Le tour de la question
Rentabiliser un bâtiment agricole via un bail emphytéotique
Le bail emphytéotique permet de financer des projets de construction ou de rénovation de bâtiments agricoles, souvent trop lourds pour les agriculteurs. Il est signé par un propriétaire (l’agriculteur) et un preneur (un partenaire, gestionnaire de projet, etc.) qui peut alors installer et exploiter une toiture solaire contre le versement d’un loyer.
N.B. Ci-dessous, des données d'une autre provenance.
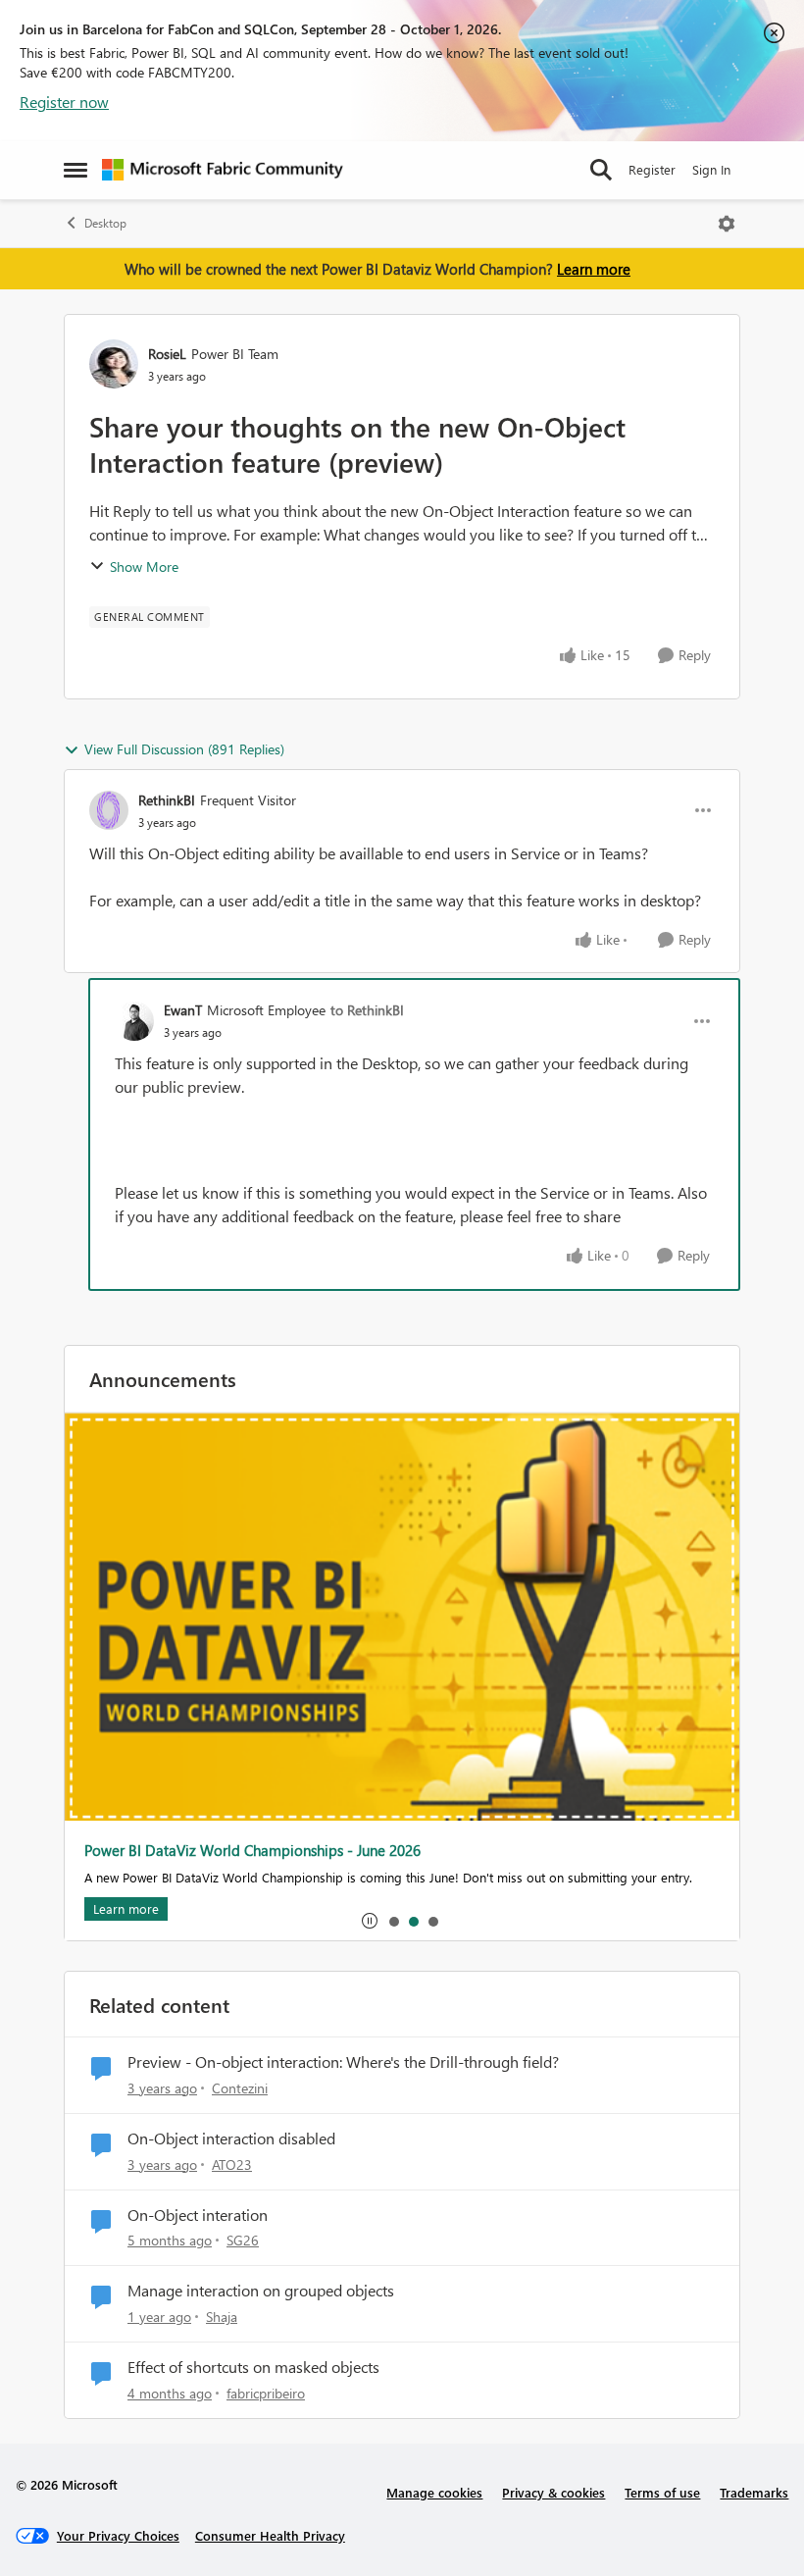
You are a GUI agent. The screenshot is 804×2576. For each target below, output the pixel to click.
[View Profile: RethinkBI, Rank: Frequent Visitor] (108, 810)
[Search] (601, 169)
En signant un bail emphytéotique (voir encadré), un agriculteur peut construire ou rénover un bâtiment et louer sa toiture à une entreprise afin que celle-ci exploite une centrale photovoltaïque. Dans ce cas, l’agriculteur reste propriétaire du bâtiment neuf ou du bâtiment existant. Seule condition préalable : la toiture doit être en mesure d’intégrer des panneaux solaires. Pour cela, un bac acier 75 centièmes (0,75 mm d’épaisseur) est nécessaire, ainsi que des travaux de rénovation le cas échéant. Les descentes de charge doivent en effet supporter au minimum 23 kg par m2, ce qui correspond au poids du bac acier et des panneaux solaires. « Si l’agriculteur fournit ces attestations, une entreprise comme la nôtre peut louer la toiture du bâtiment en question, y compris une vieille toiture en amiante rénovée et y installer une centrale photovoltaïque. Le montant du loyer est quant à lui établi en fonction de la puissance installée en kWc. Nous menons des études technico-économiques au cas par cas, en regardant tout ce qui concerne le raccordement et la production d’électricité annuelle par rapport à la puissance installée, via des logiciels internes, ce qui nous permet de définir la rentabilité du projet. En fonction de ces calculs, nous versons un pourcentage du revenu dégagé par l’installation solaire à l’agriculteur. Ce montant est fixe. De son côté, la durée du bail emphytéotique est généralement de 30 ans. À la fin du bail, l’agriculteur a la possibilité de récupérer gratuitement la centrale solaire, mais celle-ci peut également être démantelée par le porteur de projet et partir en filière de recyclage », explique Cédric Maillet, animateur réseau chez Irisolaris, un producteur d’électricité spécialisé dans l’exploitation de toitures agricoles.
Une solution avantageuse
Pour les exploitants agricoles qui souhaitent investir dans les travaux de construction ou de rénovation, le bail emphytéotique est une solution très intéressante. Le loyer perçu permet en effet de financer en moyenne les deux tiers d’un bâtiment neuf (hors aménagement intérieur). Pour un bâtiment existant, le loyer offre à l’agriculteur la possibilité de changer une toiture en amiante par exemple, et de financer quasiment la totalité des travaux. En outre, le bail emphytéotique permet d’aider à financer ou rénover un bâtiment sans que l’agriculteur ne s’engage à investir dans une centrale photovoltaïque. « N’étant pas producteur d’électricité, celui-ci évite également les contraintes liées à la maintenance de la centrale, à la signature d’un contrat de revente de l’énergie avec EDF, etc. En tant qu’exploitant de la centrale, le preneur prend en charge tous ces aspects. Il investit lui-même dans la centrale solaire et installe celle-ci via un prestataire. De notre côté, nous sommes à la fois développeur et producteur d’électricité, ce qui permet à l’agriculteur d’avoir toujours le même interlocuteur », indique Cédric Maillet. En développement depuis une dizaine d’années en France, le bail emphytéotique est pourtant encore peu connu par les agriculteurs. Chez Irisolaris, qui exploite environ 1 300 centrales photovoltaïques installées sur des bâtiments agricoles, ce bail ne représente pour le moment que 15 à 20 % de l’activité, mais de plus en plus d’exploitants se montrent intéressés.
Les baux emphytéotiques
Le bail emphytéotique confère au locataire (également appelé emphytéote) un droit sur l’immobilier donné à bail par l’agriculteur propriétaire. En échange d’un loyer, le locataire est chargé de réaliser des améliorations dont il peut tirer profit sans avoir à rétribuer le propriétaire. En France, le bail emphytéotique avait originellement comme objectif de permettre aux propriétaires de grands domaines fonciers, généralement mal cultivés, de valoriser leurs terres sans avoir à mener eux-mêmes les travaux nécessaires.